**Short exercise:** Output the data below as a Markdown table with the columns Row and Line. Start at the line that contains "Click the SOAP Port field showing 8084", go on through the line that contains "At what coordinates", number each row, and leave out blank lines.

**Provided data:**
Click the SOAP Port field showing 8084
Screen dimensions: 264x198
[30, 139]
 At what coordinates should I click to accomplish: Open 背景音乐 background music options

---

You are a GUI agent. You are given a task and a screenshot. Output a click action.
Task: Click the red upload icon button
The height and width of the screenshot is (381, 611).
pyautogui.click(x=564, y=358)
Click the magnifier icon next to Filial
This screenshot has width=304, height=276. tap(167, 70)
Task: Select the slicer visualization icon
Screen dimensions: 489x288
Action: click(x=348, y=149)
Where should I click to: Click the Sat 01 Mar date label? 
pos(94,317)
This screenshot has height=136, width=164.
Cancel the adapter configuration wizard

**Completed exercise:**
| Row | Line |
|---|---|
| 1 | Click the SOAP Port field showing 8084 |
| 2 | Screen dimensions: 264x198 |
| 3 | [30, 139] |
| 4 |  At what coordinates should I click to accomplish: Open 背景音乐 background music options |